To help keep Missouri’s critical karst and cave habitat healthy, the Department is working with a wide range of partners at several locations. Following are just a few of the many cave and karst conservation projects underway.

Gathering to Gate the Bat Cave

Bat Cave in Shannon County is the third largest gray bat hibernaculum in Missouri. Every October, up to 60,000 bats gather there to conserve energy for the winter. Bat Cave is also critical habitat for the endangered Indiana bat. Other species known to hibernate in this cave are the little brown bat, eastern small-footed bat, tri-colored bat, big brown bat, and the now federally threatened northern long-eared bat.

The property, which has become part of Sunklands Conservation Area, lies next to Current River State Park and is within view of the National Park Service Ozark National Scenic Riverways (ONSR).

The cave’s location on a busy recreation route and itslarge opening above the Current River made it an easy target for vandalism, even after managers fenced it. In 2012, partners from several organizations constructed a proper, bat-friendly cave gate, which is now the largest standing cave gate in the United States.

 “It takes partnerships like this to pull off big projects that can truly protect important cave sites,” Resource Scientist Tony Elliott said.

Missouri Department of Conservation led the project with support from a U.S. Fish and Wildlife Service (USFWS) White-Nose Syndrome Grants to States award. Other conservation partners include AmeriCorps, Karst Solutions (Jerry Fant and crew), Missouri Department of Natural Resources State Parks Division, ONSR, and The Nature Conservancy.

Keeping Cattle Out of the Spring

Perry County is a sinkhole plain with many karst features such as caves and losing streams. It is also home to the only known populations of grotto sculpin, a federally endangered fish. Protecting this rare cave-dwelling fish depends on protecting its sensitive karst habitat and improving water quality.

Much of the Perry County karst region is privately owned, so conservation partners work closely with landowners, providing technical assistance and cost-share funds, hosting workshops, and monitoring the area’s valuable karst resources.

Recently, conservation partners took part in a landowner- assistance project to improve spring health and increase efficiency and cleanliness of livestock watering. The project’s objective was to divert spring water through a gravity-fed system and into a livestock watering tank, which, when full, overflowed back into the spring branch. In addition, partners fenced the spring and its branch to exclude livestock access.

“This project is a win-win for karst habitat and for the landowner,” said Department Fisheries Biologist Jason Crites. “The spring has been protected from the livestock, and the livestock now have a clean, reliable drinking water supply.”

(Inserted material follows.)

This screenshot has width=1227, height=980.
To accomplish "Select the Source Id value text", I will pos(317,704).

In addition to the Department, conservation partners include the Farm Service Agency (FSA), Natural Resources Conservation Service (NRCS), and USFWS.

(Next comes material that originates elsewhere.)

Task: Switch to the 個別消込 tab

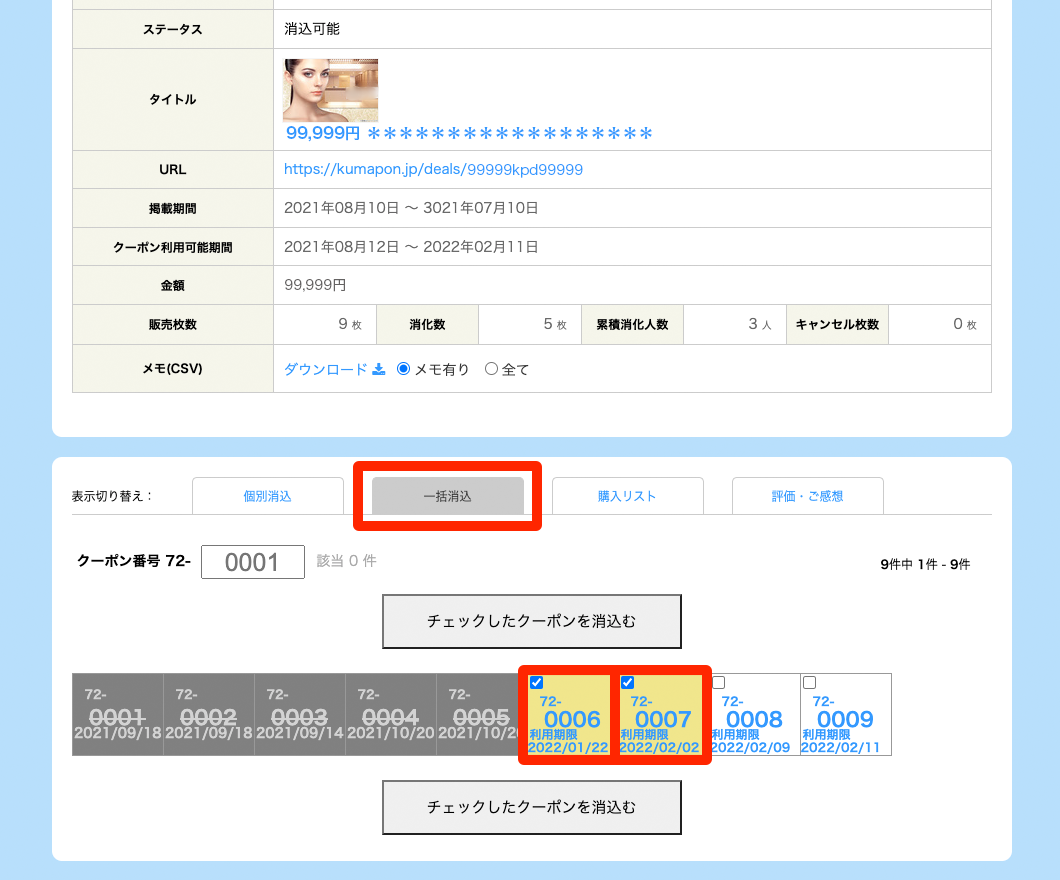Action: tap(267, 496)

Cleaning Up the Old Sinkholes

Sinkholes form when underlying limestone dissolves or caves collapse. Many of the sinkholes located in Perry County have historically been used as dumps for household trash, tires, appliances, and herbicide containers. This trash can break down, leach into the underground water supply, and degrade water quality. Landowners like Laura and Kevin Hayden of Perryville have been eager to clean up and restore sinkholes on their land.

Laura’s family has raised cattle on their farm for more than 150 years. Their land has several sinkholes, some quite large. “Grandpa was always putting tires and other items into the sinkholes to make them safer for the cattle,” Laura said. “Sometimes a young calf would fall in a hole and have to be rescued.”

Kevin said he and Laura awakened to the need for cleanup when agencies began monitoring water quality for the grotto sculpin. “Brad Pobst, a Department private land conservationist, showed us the water quality results for our land, and they weren’t good,” Kevin said.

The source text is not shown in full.